* _CHALLENGE_
Can you extract, word for word, the portion of the Enogex fuel filing text below between "Pursuant to its" and "April 23, 2010.", inclusive?

* _SOURCE TEXT_
* Begin *

Enogex 2010 Fuel Filing
 
Pursuant to its Statement of Operating Conditions (“SOC”), Enogex makes an annual fuel filing at the FERC to establish the zonal fuel percentages for each calendar year. The tracker mechanism set out in the SOC establishes prospectively the zonal fixed fuel factors (expressed as a percentage of natural gas shipped in the zone) for the upcoming calendar year.  The collected fuel is later trued-up to actual usage and based on the value of the fuel at the time of usage.
 
On November 23, 2009, Enogex made its annual filing to establish the fixed fuel percentages for its East Zone and West Zone for calendar year 2010 (“2010 Fuel Year”).  The FERC accepted the proposed zonal fuel percentages for the 2010 Fuel Year by an order dated April 23, 2010.
 
The FERC regulates Enogex’s Section 311 transportation and storage services but does not regulate Enogex’s gathering services or intrastate transportation services.  FERC Order No. 720-A, as amended, provides that companies, such as Enogex, will be required, as of September 1, 2010 to post scheduled volume and design capacity information on a daily basis for eligible receipt and delivery points on applicable gathering and intrastate transportation facilities that meet the requirements established in the order.  While the jurisdictional status of Enogex’s gathering and intrastate transportation services remains unchanged under this new regulation, the requirement of the FERC order to post this information subjects Enogex to the FERC’s review of the requirements of this order. In addition, the OCC, the APSC and the FERC (all of which approve various electric rates of OG&E) have the authority to examine the appropriateness of any transportation charges or other fees paid by OG&E to Enogex which OG&E seeks to recover from its ratepayers in its cost-of-service for electric service.

* End *

* _DATA SUPPLIED_
* Begin *

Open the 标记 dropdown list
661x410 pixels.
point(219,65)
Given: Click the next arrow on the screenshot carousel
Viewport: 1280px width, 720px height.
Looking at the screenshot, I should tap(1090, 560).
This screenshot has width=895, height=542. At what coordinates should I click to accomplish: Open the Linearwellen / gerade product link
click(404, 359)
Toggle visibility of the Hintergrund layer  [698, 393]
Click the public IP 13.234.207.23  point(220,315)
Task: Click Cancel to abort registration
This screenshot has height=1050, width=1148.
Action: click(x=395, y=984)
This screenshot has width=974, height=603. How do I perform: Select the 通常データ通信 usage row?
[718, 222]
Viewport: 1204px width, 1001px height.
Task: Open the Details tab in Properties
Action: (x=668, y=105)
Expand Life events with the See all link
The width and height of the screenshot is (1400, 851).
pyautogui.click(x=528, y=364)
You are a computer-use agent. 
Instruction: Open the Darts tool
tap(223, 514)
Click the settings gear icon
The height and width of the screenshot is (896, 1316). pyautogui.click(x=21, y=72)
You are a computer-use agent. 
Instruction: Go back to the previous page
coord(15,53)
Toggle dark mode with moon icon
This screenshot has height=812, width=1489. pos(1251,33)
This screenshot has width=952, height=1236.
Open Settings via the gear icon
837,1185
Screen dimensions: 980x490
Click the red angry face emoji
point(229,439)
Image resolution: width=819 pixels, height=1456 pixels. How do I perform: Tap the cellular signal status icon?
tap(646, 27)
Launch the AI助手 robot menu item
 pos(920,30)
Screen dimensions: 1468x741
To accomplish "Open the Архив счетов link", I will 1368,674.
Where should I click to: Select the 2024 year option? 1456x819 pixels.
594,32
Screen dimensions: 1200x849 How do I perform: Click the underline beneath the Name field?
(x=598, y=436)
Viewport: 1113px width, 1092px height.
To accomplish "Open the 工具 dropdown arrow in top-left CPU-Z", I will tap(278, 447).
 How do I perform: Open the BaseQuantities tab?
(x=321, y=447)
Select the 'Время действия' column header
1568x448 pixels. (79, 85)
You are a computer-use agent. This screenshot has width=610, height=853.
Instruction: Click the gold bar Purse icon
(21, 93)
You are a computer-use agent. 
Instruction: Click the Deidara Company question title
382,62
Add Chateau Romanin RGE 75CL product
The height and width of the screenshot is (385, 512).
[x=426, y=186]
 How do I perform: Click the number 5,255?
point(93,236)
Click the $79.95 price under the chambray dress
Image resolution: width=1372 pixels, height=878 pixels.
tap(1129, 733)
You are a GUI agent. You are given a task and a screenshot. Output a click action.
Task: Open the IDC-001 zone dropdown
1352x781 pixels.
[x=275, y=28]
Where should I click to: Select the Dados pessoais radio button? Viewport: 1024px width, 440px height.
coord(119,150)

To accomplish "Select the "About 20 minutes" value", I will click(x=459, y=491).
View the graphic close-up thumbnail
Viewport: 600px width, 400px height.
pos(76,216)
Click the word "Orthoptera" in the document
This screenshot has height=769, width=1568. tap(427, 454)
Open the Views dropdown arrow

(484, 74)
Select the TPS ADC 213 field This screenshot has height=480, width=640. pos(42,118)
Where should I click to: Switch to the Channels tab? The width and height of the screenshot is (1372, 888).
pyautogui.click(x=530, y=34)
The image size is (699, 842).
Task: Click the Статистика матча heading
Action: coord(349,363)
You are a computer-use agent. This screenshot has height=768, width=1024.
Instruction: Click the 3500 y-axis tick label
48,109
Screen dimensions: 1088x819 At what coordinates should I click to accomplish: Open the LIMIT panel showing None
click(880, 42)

* End *

* _THE ANSWER_
Pursuant to its Statement of Operating Conditions (“SOC”), Enogex makes an annual fuel filing at the FERC to establish the zonal fuel percentages for each calendar year. The tracker mechanism set out in the SOC establishes prospectively the zonal fixed fuel factors (expressed as a percentage of natural gas shipped in the zone) for the upcoming calendar year.  The collected fuel is later trued-up to actual usage and based on the value of the fuel at the time of usage.
 
On November 23, 2009, Enogex made its annual filing to establish the fixed fuel percentages for its East Zone and West Zone for calendar year 2010 (“2010 Fuel Year”).  The FERC accepted the proposed zonal fuel percentages for the 2010 Fuel Year by an order dated April 23, 2010.